Closed geohacker closed 6 years ago
What happens when you run generate-routable-dumps
in production without national roads included? Does the load reduce to the previous level, where it wasn't a problem at all?
And any idea why the cron isn't acting as expected, and is trying to run the task many times? Would a change in the crontab help? Maybe */120 * * * *
or the like, since before it was working fine with */60 * * * *
.
@mileswwatkins I'm trying to run the way it is now to see how much time the process takes. Next I'll try without national roads.
I think what's happening is the cron inside docker is very unreliable, but I'm not sure if this would improve if we increase the frequency, but I'll try that next.

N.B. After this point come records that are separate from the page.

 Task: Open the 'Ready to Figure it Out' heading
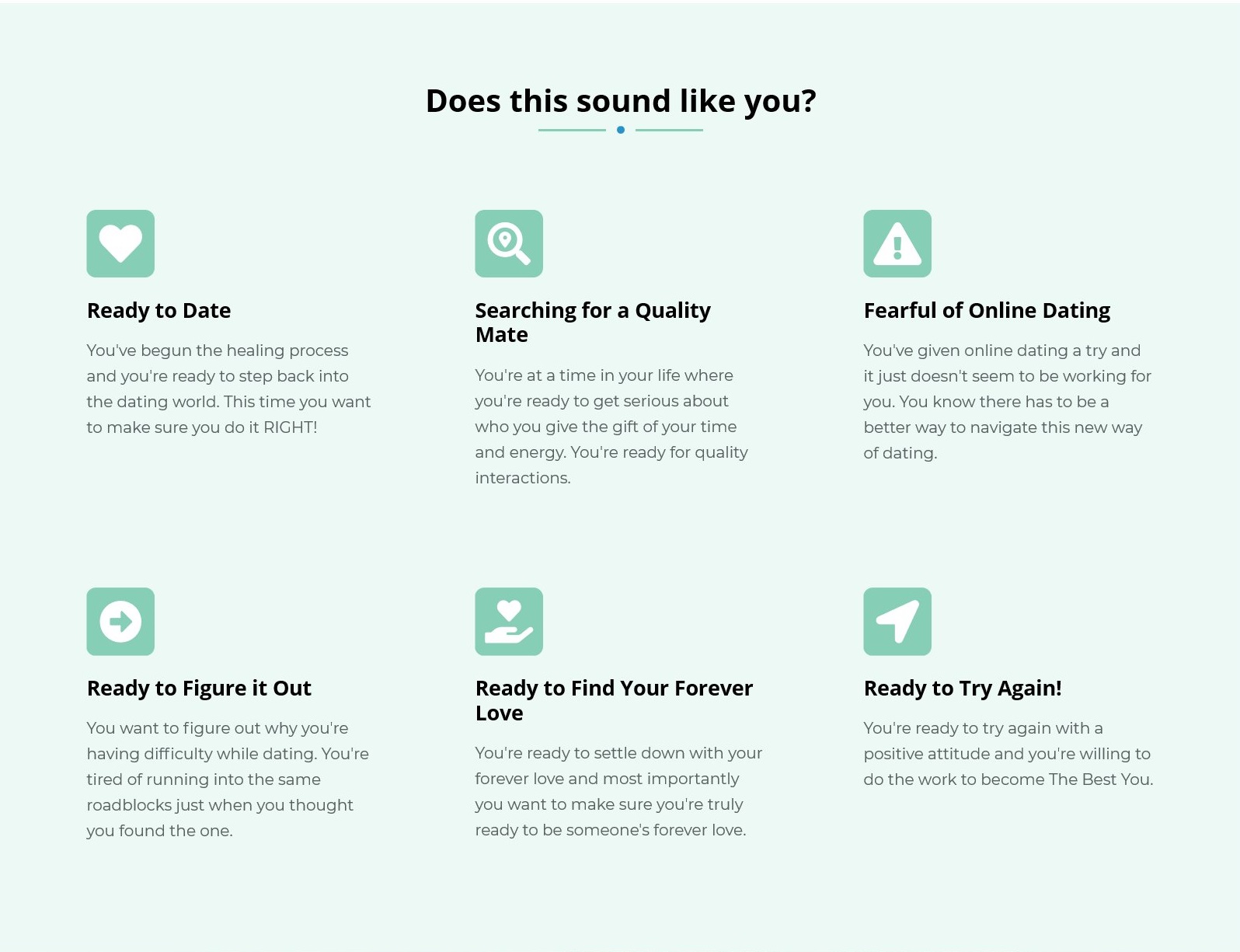coord(199,688)
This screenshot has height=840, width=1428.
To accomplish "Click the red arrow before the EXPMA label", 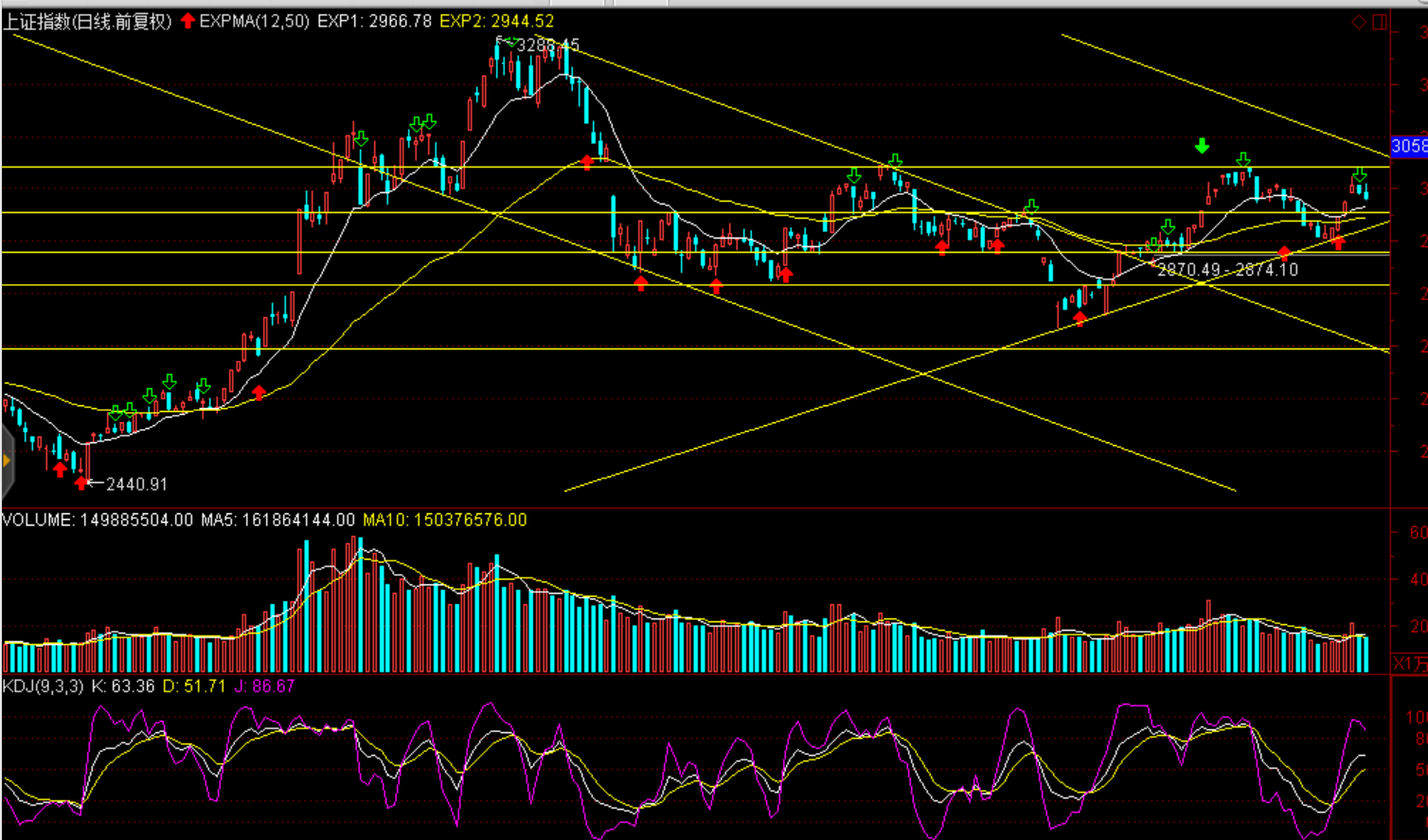I will click(188, 21).
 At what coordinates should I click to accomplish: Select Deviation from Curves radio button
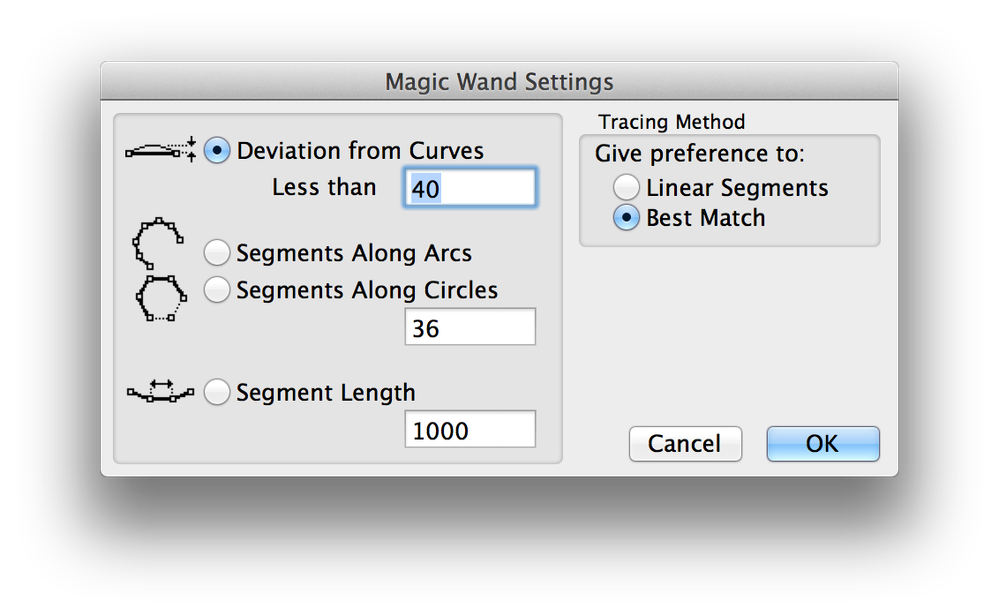217,151
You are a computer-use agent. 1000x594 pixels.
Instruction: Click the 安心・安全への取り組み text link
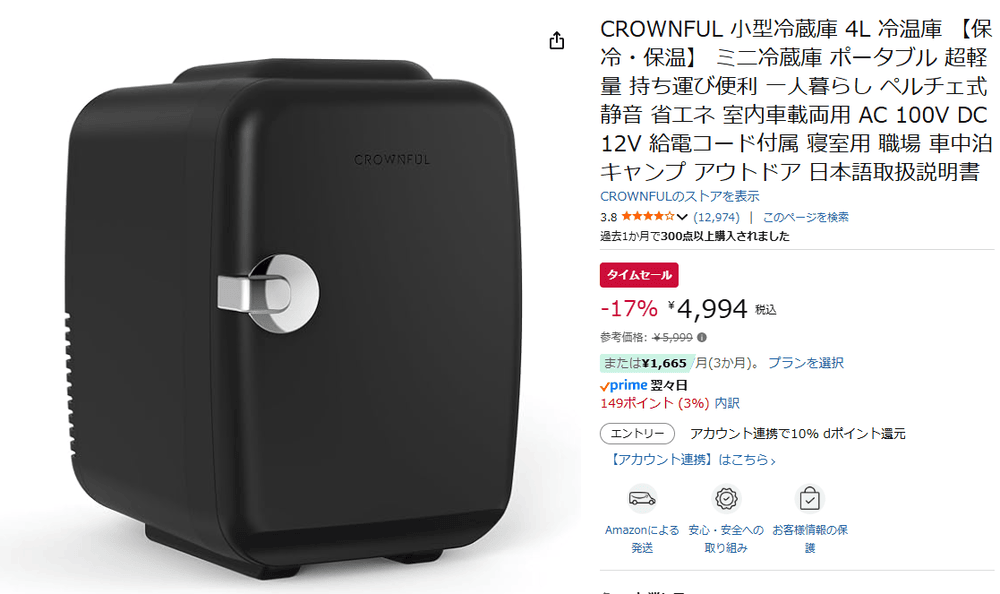pos(726,538)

almost 10 hours after kicking off the generate-routable-dumps.sh ^ - it's processing Thanh Hoa (401) for the longest time, and not done yet. It doesn't look like it's working for us. I'm going to let this run for a bit more to see if it'd finish. Otherwise, we'll have to revert and inspect.
@mileswwatkins thoughts?
Here's the script log:
+ echo Generating routable road dump for province 401
Generating routable road dump for province 401
+ psql postgres://openroads:3lh6VYtR^8Q@or1l9gi23uxkphm.c5vrcunksexw.ap-southeast-1.rds.amazonaws.com:5432/openroads -f export-prepped-from-database.sql -v province_code=401
BEGIN
CREATE VIEW
CREATE VIEW
CREATE VIEW
CREATE VIEW
CREATE VIEW
CREATE VIEW
COMMIT
+ wc -l
+ [ 430 -eq 1 ]
+ echo Appending national roads for the province
Appending national roads for the province
+ ../scripts/append-national-roads.js National_network.geojson target-boundary.geojson data/output/Adj_lines.csv
+ echo Making network routable
Making network routable
+ python Network_Clean.py
2018-01-14 20:00:22 -- **Phase 1: Create snapped road network**
2018-01-14 20:00:22 -- Read in Roads file, buffer all lines
2018-01-14 20:00:25 -- join roads into single multipolygon, then find centerline
Importing polygons from: data/output/temp.shp
Calculating centerlines.
@geohacker, what happens when you run it in production without national roads? I don't think this would require reverting the commit, just commenting out the part of the script that appends national roads: https://github.com/orma/openroads-vn-tiler/blob/master/scripts/generate-routable-dumps.sh#L32-L36
Also, it looks like Charles's script is probably single-threaded, so that means that using a big EC2 box probably won't make a big difference.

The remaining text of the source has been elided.